但戚父人格上的残缺,和戚伟易构成了本质上的冲突,甚至导致后来父子关系变质。两人对爱截然不同的理解和态度,是这对父子的根本矛盾。
戚父的爱是不健全的,这体现在他对前妻的无情抛弃不知悔改,对戚妈的嫌弃和冷淡,对自己女儿的无情和心狠,还有对戚伟易过分看重事业上的成就。这一切,伟易从看在眼里,到长大后逐渐明白,心里纵然不满,却也没有正面提出来。但是,戚家故事开场,戚妈讨好地劝戚父留下来吃完饭而被戚父冷漠拒绝时,伟易冷然地、强压怒气地说,妈,爸说他要早点走。我们就可以看出来,二十五岁的伟易早已有了自己的一套评判,在父母关系中义无反顾地选择站在母亲这一边。
刺激伟易彻底挑战父亲的转折点,是伟易的病痛。没有时间的戚伟易,头一次想要为自己好好活。

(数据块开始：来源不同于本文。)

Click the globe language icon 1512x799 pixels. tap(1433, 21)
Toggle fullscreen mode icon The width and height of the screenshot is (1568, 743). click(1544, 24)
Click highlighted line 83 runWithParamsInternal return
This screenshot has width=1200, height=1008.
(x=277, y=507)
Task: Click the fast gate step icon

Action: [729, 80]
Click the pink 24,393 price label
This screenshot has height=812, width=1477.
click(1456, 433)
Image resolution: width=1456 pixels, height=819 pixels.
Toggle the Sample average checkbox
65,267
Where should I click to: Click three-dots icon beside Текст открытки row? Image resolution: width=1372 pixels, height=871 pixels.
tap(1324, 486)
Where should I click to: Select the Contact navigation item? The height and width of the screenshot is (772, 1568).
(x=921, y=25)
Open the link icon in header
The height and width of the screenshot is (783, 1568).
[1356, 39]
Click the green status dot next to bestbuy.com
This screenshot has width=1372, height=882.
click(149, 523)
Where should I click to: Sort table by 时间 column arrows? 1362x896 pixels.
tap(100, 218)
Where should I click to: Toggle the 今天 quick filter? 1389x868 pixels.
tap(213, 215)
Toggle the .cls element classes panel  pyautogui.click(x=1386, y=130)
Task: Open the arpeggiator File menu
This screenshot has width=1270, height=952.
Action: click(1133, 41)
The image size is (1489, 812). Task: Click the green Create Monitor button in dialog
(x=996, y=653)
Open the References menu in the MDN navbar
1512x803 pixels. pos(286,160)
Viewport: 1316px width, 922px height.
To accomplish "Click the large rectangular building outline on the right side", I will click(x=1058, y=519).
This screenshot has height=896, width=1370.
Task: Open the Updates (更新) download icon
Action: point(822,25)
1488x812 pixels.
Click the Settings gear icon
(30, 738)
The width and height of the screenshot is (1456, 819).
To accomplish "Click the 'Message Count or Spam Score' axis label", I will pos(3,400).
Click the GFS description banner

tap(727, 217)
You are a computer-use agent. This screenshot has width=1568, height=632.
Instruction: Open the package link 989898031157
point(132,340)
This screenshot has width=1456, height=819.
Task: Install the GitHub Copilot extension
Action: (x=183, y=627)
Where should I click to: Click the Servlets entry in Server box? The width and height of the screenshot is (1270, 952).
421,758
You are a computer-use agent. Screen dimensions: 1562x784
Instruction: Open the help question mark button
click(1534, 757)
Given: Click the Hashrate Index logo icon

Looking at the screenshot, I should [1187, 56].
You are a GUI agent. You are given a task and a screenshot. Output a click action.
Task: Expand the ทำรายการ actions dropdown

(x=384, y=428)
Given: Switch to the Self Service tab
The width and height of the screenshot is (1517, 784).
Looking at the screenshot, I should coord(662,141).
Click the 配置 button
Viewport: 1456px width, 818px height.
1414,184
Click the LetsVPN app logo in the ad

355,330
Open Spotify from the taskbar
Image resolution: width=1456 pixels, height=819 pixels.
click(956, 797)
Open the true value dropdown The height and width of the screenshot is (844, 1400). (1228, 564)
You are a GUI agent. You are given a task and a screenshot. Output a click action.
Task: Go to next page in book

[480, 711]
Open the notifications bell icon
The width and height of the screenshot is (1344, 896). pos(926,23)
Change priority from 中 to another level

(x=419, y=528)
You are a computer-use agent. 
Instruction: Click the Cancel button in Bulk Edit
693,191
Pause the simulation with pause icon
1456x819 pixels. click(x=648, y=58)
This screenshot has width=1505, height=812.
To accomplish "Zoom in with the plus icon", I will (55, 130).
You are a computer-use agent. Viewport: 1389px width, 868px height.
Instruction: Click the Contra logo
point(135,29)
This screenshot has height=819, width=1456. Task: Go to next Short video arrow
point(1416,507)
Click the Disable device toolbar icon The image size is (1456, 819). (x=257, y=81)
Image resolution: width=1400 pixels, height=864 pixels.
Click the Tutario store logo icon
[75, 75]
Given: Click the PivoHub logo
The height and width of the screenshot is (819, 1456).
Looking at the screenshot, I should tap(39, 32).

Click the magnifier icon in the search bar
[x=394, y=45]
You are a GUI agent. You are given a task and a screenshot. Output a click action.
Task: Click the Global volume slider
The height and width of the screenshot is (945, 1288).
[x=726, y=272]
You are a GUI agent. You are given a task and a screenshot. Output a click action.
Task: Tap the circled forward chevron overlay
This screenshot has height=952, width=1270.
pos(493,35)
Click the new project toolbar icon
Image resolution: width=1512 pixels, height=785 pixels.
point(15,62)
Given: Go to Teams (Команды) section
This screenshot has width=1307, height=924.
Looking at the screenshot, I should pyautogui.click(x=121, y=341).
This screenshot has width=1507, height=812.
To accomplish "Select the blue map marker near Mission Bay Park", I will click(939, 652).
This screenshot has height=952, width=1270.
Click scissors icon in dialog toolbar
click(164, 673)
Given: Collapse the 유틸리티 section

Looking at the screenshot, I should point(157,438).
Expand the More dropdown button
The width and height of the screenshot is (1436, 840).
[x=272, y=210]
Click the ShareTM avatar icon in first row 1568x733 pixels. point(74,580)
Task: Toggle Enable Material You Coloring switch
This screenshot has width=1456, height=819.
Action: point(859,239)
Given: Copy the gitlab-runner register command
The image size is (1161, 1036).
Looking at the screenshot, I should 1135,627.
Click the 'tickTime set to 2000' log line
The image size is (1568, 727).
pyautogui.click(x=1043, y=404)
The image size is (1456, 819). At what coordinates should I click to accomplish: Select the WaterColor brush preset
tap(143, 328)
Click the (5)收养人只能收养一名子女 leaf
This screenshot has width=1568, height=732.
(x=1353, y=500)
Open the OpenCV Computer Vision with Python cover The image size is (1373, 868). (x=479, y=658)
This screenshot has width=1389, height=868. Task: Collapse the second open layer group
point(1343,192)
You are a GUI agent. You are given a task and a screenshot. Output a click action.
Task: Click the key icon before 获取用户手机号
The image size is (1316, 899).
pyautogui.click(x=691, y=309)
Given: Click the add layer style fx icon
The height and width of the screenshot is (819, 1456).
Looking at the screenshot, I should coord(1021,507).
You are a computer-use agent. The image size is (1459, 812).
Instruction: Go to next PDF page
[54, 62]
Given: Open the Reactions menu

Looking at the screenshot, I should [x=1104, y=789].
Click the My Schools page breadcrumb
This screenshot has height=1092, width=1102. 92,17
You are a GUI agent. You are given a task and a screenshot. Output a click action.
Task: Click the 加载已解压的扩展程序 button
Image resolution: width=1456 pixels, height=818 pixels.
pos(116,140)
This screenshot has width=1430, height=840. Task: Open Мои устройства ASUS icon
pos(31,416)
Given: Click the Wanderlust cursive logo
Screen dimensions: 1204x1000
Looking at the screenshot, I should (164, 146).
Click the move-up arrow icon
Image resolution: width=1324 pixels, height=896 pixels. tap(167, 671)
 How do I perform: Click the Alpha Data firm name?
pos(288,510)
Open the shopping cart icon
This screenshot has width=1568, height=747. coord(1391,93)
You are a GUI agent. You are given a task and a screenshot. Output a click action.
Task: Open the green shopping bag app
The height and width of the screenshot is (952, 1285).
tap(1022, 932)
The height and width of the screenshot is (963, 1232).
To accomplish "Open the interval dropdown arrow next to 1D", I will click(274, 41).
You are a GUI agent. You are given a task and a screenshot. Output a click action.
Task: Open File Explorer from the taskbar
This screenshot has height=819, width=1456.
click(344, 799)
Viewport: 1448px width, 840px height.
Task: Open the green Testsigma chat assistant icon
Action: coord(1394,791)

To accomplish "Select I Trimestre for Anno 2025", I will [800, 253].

在他反思、回顾了自己的过去后,在赵深深潜移默化的影响下,他终于开始挑战父亲的压迫。
他强调好好活着比事业有成更重要,他奉劝父亲多陪伴、关心母亲,他公然正面批评父亲的自私,一系列的挑战不再是为了博得父亲的赞赏与骄傲,而是就事论事,一争对错。
这些挑战看似精彩过瘾,但我们不要忘了,伟易在这个过程中经历了怎样的自我质疑和自我坚定。仔细观察戚伟易每次见到戚父时的反应,我们都会看到伟易的一套经典动作:马上站好、整理仪容。这些动作很微小,但足以泄露戚父在戚伟易心目中的位置:一个权威的、压迫性的存在,一个令他不自觉想要站直、整理好衣服,防止被数落的存在。即使昨天伟易刚刚和父亲在家里吵过架,第二天在公司一见到父亲,还是条件反射地心理进入紧张状态。
我们对外展示的,往往不及心中所想、所感受的一半。所以戚伟易只有在心理足够成熟,情感足够丰沛,认识足够深入,才能对戚父脱口而出“能fire你儿子的,只有上帝”这样的话。他心里不知挣扎过多少回,思索过多少遍——自己游泳的爱好被封杀、玩玩具的要求被驳回、甚至哭泣的权利都被剥夺——这些表象背后的因果是非,然后在心里保留自己的判断。